The emphasis on healthful nutrition, not just empty calories in light of rising obesity, led the government to implement numerous projects to encourage food stamps recipients to purchase healthy foods over the past few years, like helping farmers markets accept food stamps and requiring stores to stock more healthy food. (RELATED: New Rule: Stores Accepting Food Stamps Have To Sell A Lot More Healthy Food)
Most members of the panel, including Democrats, noted that obesity has at least as much to do with lack of exercise as sugar intake. “Sugary drinks have a clear impact on people’s health, but if we eliminated them off the face of the earth I don’t know that obesity rates would be any different,” Conaway said.
A few people disagreed. “Would any of the witnesses contend to me that soda has nutritional value?” Rep.

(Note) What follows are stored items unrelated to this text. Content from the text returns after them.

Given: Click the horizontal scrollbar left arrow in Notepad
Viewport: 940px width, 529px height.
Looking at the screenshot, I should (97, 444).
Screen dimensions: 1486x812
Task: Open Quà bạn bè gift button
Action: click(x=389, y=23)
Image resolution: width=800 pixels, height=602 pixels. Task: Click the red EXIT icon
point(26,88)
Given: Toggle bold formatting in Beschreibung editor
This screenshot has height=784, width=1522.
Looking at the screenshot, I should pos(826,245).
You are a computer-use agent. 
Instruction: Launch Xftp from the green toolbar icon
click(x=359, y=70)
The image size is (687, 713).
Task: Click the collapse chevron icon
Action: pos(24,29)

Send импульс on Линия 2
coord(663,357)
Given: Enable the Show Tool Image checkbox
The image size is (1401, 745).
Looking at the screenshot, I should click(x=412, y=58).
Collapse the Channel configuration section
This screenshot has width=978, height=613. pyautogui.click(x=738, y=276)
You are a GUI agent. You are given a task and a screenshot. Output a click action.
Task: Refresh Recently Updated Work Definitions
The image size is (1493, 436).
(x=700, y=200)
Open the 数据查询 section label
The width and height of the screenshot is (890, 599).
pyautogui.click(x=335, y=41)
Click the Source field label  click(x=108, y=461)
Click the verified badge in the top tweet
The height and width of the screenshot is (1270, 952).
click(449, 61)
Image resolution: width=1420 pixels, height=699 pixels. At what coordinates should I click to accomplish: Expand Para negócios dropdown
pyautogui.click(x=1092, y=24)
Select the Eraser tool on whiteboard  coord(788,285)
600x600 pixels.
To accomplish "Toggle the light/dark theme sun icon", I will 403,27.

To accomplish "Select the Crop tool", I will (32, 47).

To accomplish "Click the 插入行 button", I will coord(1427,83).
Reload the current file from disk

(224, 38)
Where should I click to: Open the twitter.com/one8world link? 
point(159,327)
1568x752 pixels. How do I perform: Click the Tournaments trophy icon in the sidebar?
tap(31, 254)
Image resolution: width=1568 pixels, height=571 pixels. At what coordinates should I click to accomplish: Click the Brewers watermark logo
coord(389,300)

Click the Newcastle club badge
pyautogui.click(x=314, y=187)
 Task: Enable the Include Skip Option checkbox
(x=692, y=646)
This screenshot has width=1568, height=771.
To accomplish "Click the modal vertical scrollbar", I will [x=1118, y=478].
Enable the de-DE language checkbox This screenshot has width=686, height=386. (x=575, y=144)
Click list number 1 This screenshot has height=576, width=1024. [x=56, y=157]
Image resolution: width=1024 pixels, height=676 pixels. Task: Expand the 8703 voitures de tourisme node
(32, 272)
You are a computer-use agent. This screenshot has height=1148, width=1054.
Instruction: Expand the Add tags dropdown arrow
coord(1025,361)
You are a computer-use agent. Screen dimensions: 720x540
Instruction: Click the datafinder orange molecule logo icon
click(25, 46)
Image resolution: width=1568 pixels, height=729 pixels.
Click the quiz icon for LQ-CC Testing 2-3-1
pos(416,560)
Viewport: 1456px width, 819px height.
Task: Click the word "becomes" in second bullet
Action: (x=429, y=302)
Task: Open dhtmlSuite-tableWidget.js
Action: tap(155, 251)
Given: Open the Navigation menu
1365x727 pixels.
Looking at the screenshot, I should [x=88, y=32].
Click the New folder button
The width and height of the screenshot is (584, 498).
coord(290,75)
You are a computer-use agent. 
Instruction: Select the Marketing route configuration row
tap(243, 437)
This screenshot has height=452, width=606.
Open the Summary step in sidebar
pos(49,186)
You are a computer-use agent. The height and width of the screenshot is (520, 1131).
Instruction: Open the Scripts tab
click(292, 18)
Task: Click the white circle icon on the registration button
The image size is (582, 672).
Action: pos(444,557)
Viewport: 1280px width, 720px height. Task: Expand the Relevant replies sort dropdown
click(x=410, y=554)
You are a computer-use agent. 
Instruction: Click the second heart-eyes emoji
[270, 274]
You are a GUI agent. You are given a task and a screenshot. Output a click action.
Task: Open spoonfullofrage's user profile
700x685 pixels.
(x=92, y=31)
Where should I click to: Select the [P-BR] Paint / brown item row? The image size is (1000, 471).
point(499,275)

John De Faso asked the panel Thursday, calling for a study on how banning soda purchases alone would impact the program. “It’s pretty hard to justify,” Faso said. “It’s been a pet peeve of mine for a while.”
When the Florida legislature tried to pass a ban on junk food for SNAP purchases in 2012, they encountered a strong coalition of lobbyists from food companies, as well as retail chains and grocery trade associations. Small stores, especially in more remote areas, rely on sales of pre-packaged foods usually higher in fat and sugar, and would resist losing income from food stamps.
Retailer associations are quite strong, and successfully lobbied the USDA late last year to soften proposed rules on the number of healthy foods each store had to offer to accept food stamps dollars.
Maine repeatedly requests for a waiver from the Department of Agriculture to limit what foods SNAP recipients can purchase, but so far every request has been denied. Congress could allow individual states to impose their own junk food restrictions as test cases and measure the results, which could be a workable compromise.
“If you want to do a pilot program, I’m happy to co-sponsor one at the White House,” Democrat Rep Jim McGovern said, noting that he had Googled Trump’s eating habits and declared that it was “not a pretty picture.” (RELATED: Dem Congressman: Taxpayers Are Funding Trump’s Unhealthy Diet)
McGovern suggested that increasing food stamps benefits would improve healthy eating. “I think there’s good evidence that an increase in snap benefits would increase consumption of healthy foods,” Dr. Diane Whitmore Schanzenbach, senior fellow at the Brookings Institute, testified in the hearing. “When people have really tight budgets, they focus on getting the lowest cost calories.”
Few members of the committee expressed support for restricting food in the food stamps program, but “this is not the last conversation we’ll have,” Conaway said at the end of the hearing.
Congress will continue debating junk food or soda bans, and other reforms to the SNAP program, leading up to the next Farm Bill, but it appears likely that the focus will continue to be on incentivizing healthy decisions rather than restricting consumer access to unhealthy foods.